The U.S. educational system is failing Black children
How can children be the future if the U.S. doesn’t provide equal opportunities for young black people to succeed? While 87 percent of white students graduate from high school on time, 73 percent of Black students graduate on time and they’re less likely to complete a bachelor’s degree within six years. This points to a larger conversation around the quality of K-12 education Black students receive, along with its links to the lack of economic opportunity for adults. When only 6.8 percent of the poorest districts in the U.S. have mean scores at or above the national average, clearly there is a problem.
What can you do?
Fighting racism and dismantling prejudices can be as simple changing one’s mindset and daily habits:
- Recognize how you may benefit from racial privilege, and then use your privilege to help dismantle systemic racism.

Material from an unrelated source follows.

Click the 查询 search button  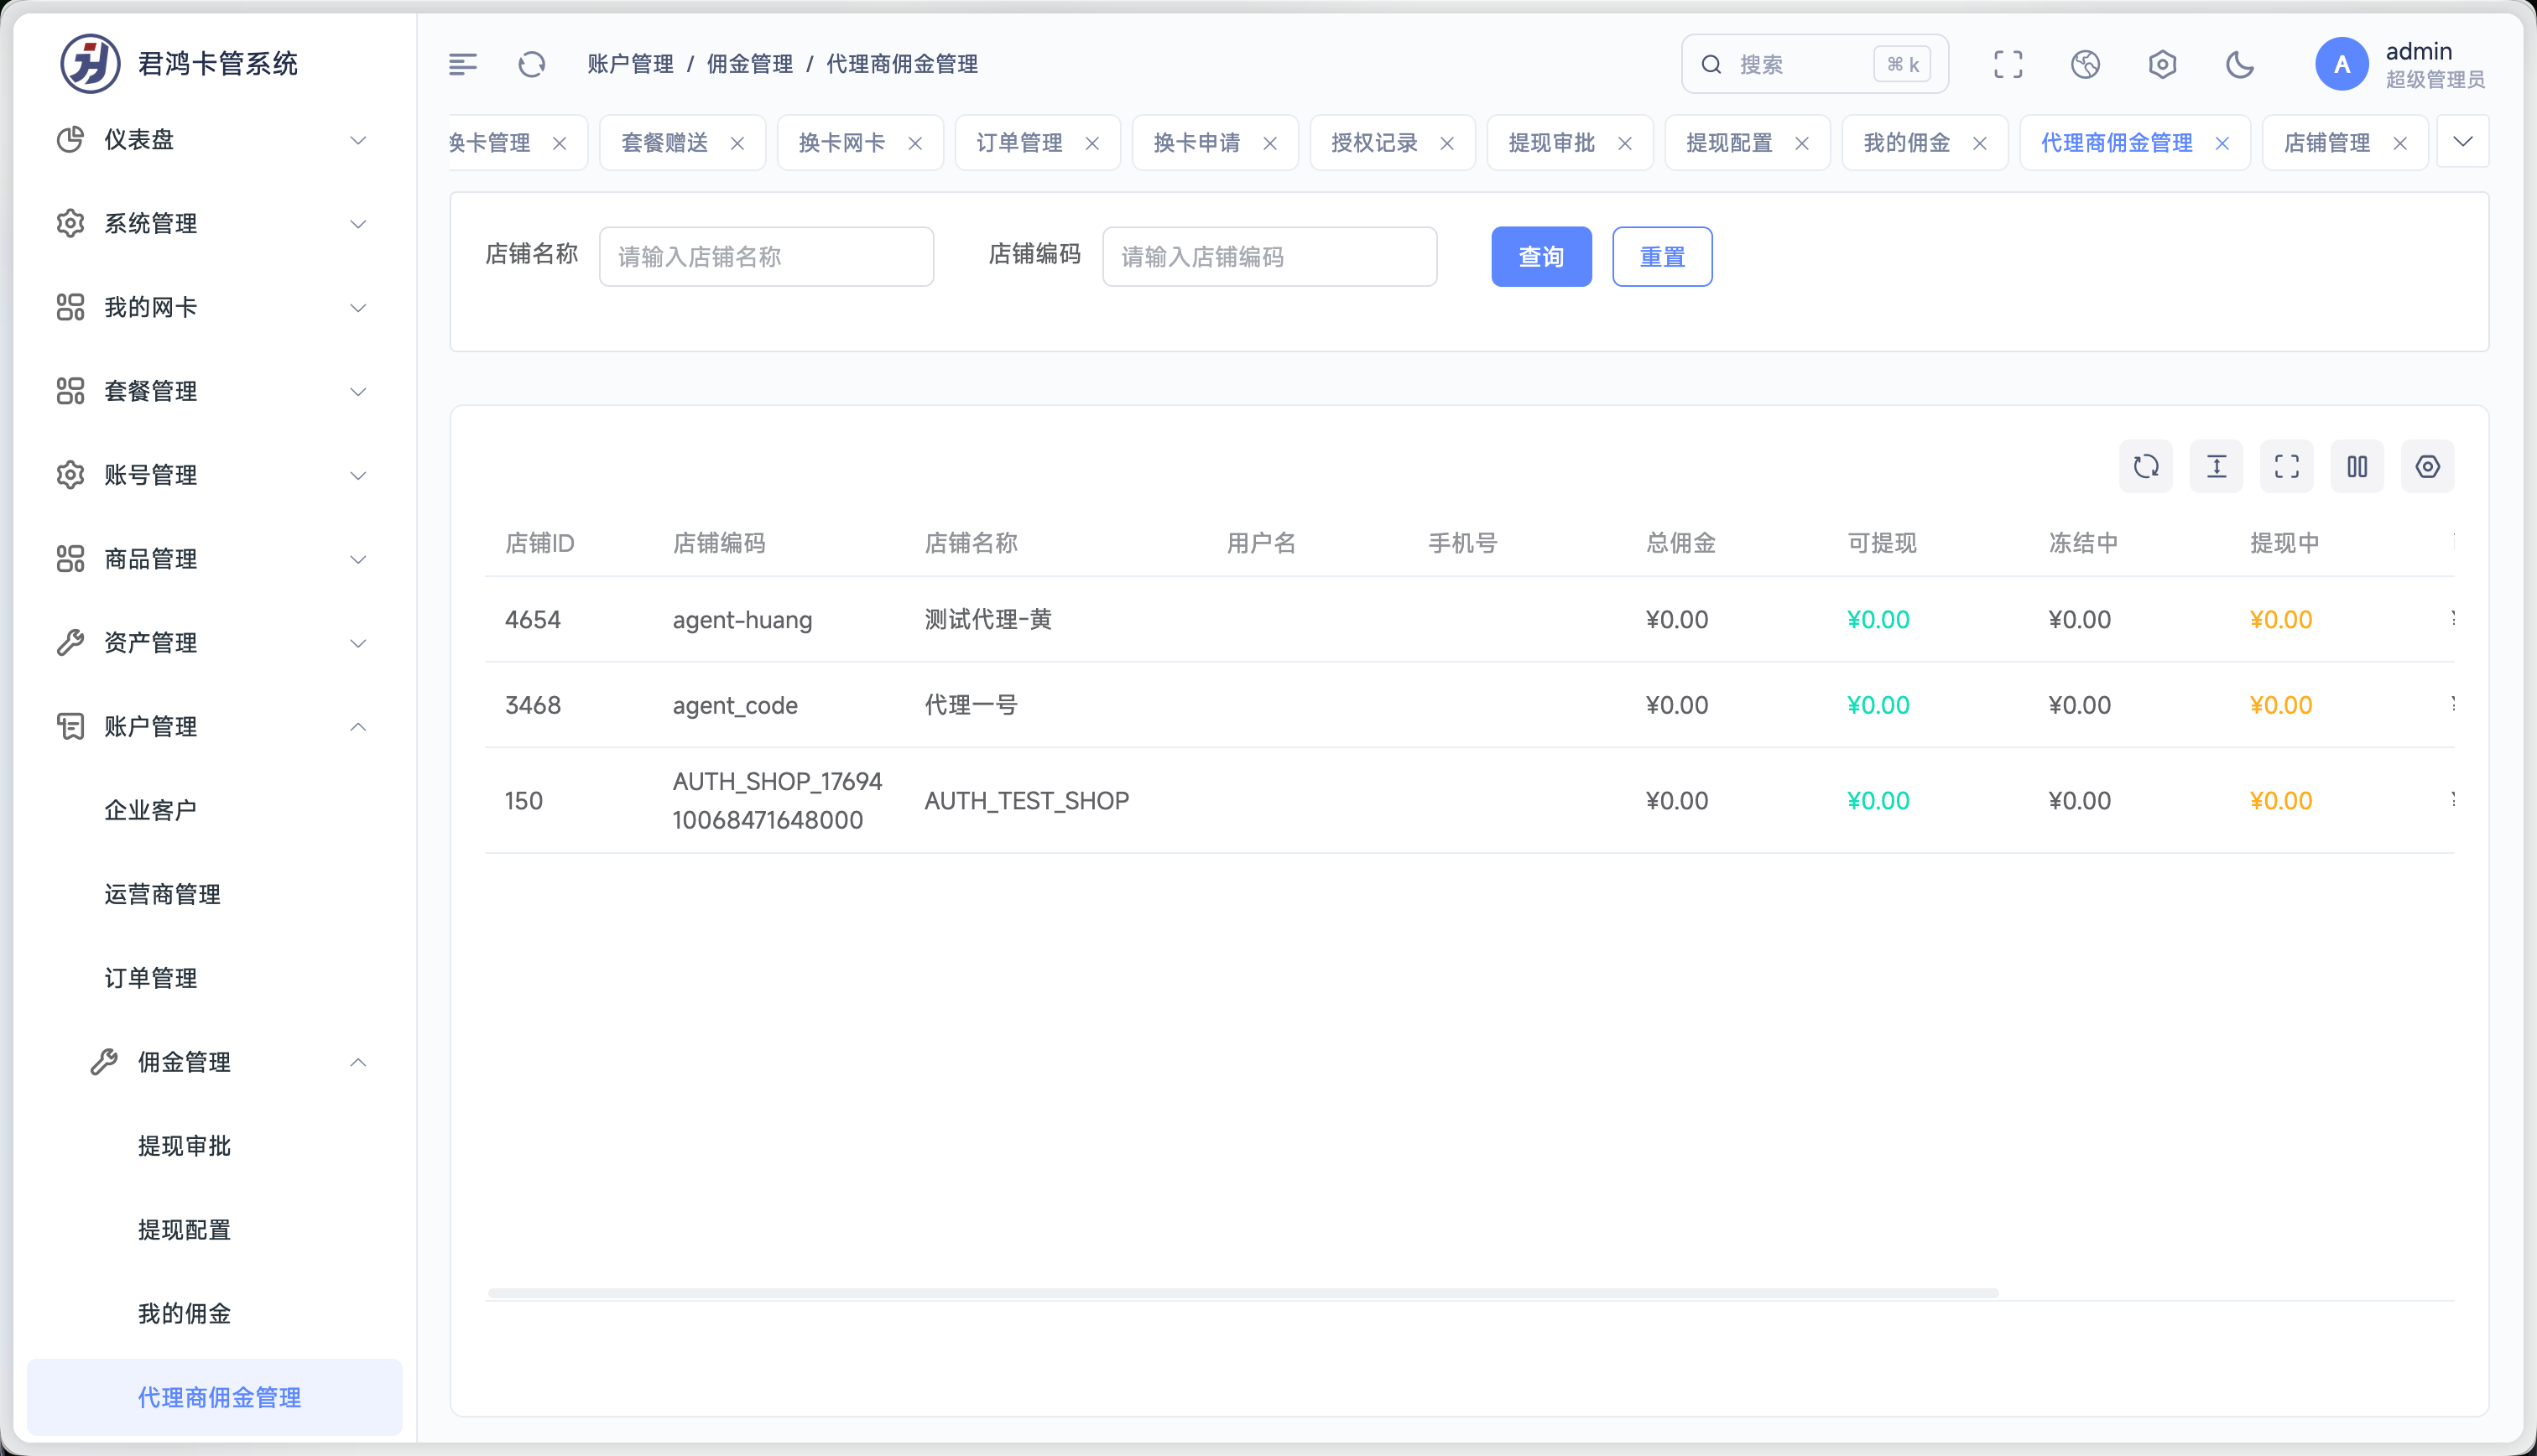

- Recognize the experiences of Black people by listening to us and engaging in conversations about race and reading literature that focuses on Black narratives, such a W.E.B. Du Bois’ Striving of the Negro People, The Autobiography of Malcom X, and Chimamanda Ngozi Adichie’s Americanah.
- Instead of thinking about Black people as one homogenous group, think of us as individuals — which we are.
- Call out racist “jokes” and statements, and challenge other people in your life to think critically about racism. Also, remove words like “colorblind” and “post-racial” from your vocabulary because it actually perpetuates racism.
- Expose yourself to different spaces in which you have the opportunity to interact with people of different races, whether that’s attending multicultural events at local colleges or going out to a Black-owned bar in a predominately Black neighborhood.